Portuguese American Journal

Opinion | Problems loom for Portugal’s new parliament – Len Port

Portugal’s center-right Prime Minister-elect, Luis Montenegro, revealed on Thursday his cabinet emerging from the Democratic Alliance (AD) coalition, including the center-right Social Democratic Party (PSD) and two lesser right-leaning parties. The coalition which received 28.8% of the vote won 80 seats in the 230-seat parliament.

The government’s agenda is to be debated in parliament on the 11th and 12th April. This has been announced by the assembly speaker, Pedro Aguiar-Branco who was chosen this week but only after three failed voting sessions when the 230 members elected on March 10 managed to agree.

The AD alliance led by the Social Democratic Party (PSD) with its 80 seats, and the Socialist Party (PS) with 78,  eventually compromised by agreeing to a rotating speaker arrangement in which the PSD’s Aguiar-Branco will be in office for two years and then replaced by a PS speaker. 

Before the opening session of the new parliament, it was clear that instability looms for the center-right Democratic Alliance (AD), which will try to rule with a very small majority.

The far-right Chega (CH) party, which quadrupled its seats since the last parliament to 50, has already been showing opposition that could prove to be paralyzing for the mainstream parties.

Andre Ventura, the founder and leader of Chega (Enough), has been seeking a long-term deal with the PSD/AD coalition but Prime Minister Luis Montenegro has repeatedly rejected such far-right cooperation in return for support.   

The new parliament faces massive challenges to bring stability to Portugal, which is regarded as among Europe’s poorest nations, despite strong growth since 2015 under repeated PS governments.

The coalition, possibly with PS support, will have to try and improve low wage levels, the ongoing housing crisis, severe problems within the national health service, and the country’s ever-present corruption activities.

The new parliament is likely to be the most fragmented since the Carnation Revolution of 25th April 1974, when the coup by left-leaning military officers ended 48 years of dictatorship. The revolution turned Portugal’s focus from its colonial wars and fading worldwide empire, to joining the many democracies on the European continent.  

Portugal now remains a peaceful country and a dedicated member of the European Union. It is not surprising, even though it has shocked many, that the Chega party has followed similar success among populist groups in several other European countries including Germany, Italy, Sweden, Poland, and Spain, instigated among other things by the failure to control the influx of migrants properly.   

Chega appeals to many Portuguese younger voters as well as some of the older generations who have fond memories of the pre-revolution Salazar dictatorship days.
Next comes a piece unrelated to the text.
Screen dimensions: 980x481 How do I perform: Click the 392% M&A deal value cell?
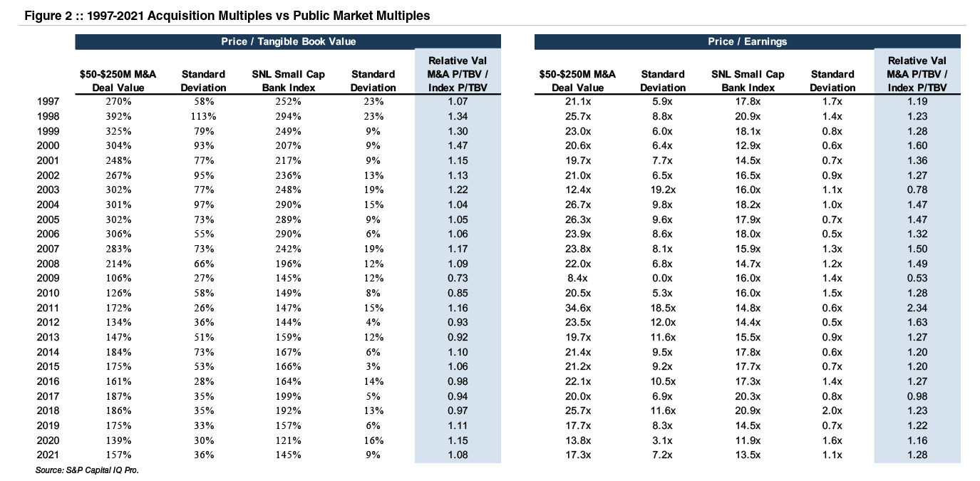pyautogui.click(x=118, y=116)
They are dissatisfied with mainstream politicians and want the sort of basic changes that Andre Ventura is espousing.

He has been deeply critical of things ranging from road tolls to political cronyism, “50 years of corruption” and “50 years of taxes to support parasites.” He has called his party “the last hope.”

Luis Montenegro’s Democratic Alliance government, which includes 10 men and 7 women, will take office next Tuesday, April 2, following Portugal’s most hotly contested legislative election since the Carnation Revolution 50 years ago, barely a month before the country marks the anniversary of the revolution that established democracy. Let’s see…

Updated 03/30/24   


Len Port, born in Northern Ireland, worked as a news reporter and correspondent, mainly in Hong Kong and South Africa, before moving to Portugal many years ago.